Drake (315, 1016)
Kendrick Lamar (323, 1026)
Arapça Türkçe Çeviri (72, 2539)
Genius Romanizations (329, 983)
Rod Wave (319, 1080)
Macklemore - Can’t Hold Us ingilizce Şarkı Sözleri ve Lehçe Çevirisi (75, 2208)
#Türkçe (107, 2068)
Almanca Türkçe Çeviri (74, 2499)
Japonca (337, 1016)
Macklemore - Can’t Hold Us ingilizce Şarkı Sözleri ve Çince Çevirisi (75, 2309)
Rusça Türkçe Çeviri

#### Problem statement
Exactly as they stand above, repeat all the records.

#### Response to this task
Drake (315, 1016)
Kendrick Lamar (323, 1026)
Arapça Türkçe Çeviri (72, 2539)
Genius Romanizations (329, 983)
Rod Wave (319, 1080)
Macklemore - Can’t Hold Us ingilizce Şarkı Sözleri ve Lehçe Çevirisi (75, 2208)
#Türkçe (107, 2068)
Almanca Türkçe Çeviri (74, 2499)
Japonca (337, 1016)
Macklemore - Can’t Hold Us ingilizce Şarkı Sözleri ve Çince Çevirisi (75, 2309)
Rusça Türkçe Çeviri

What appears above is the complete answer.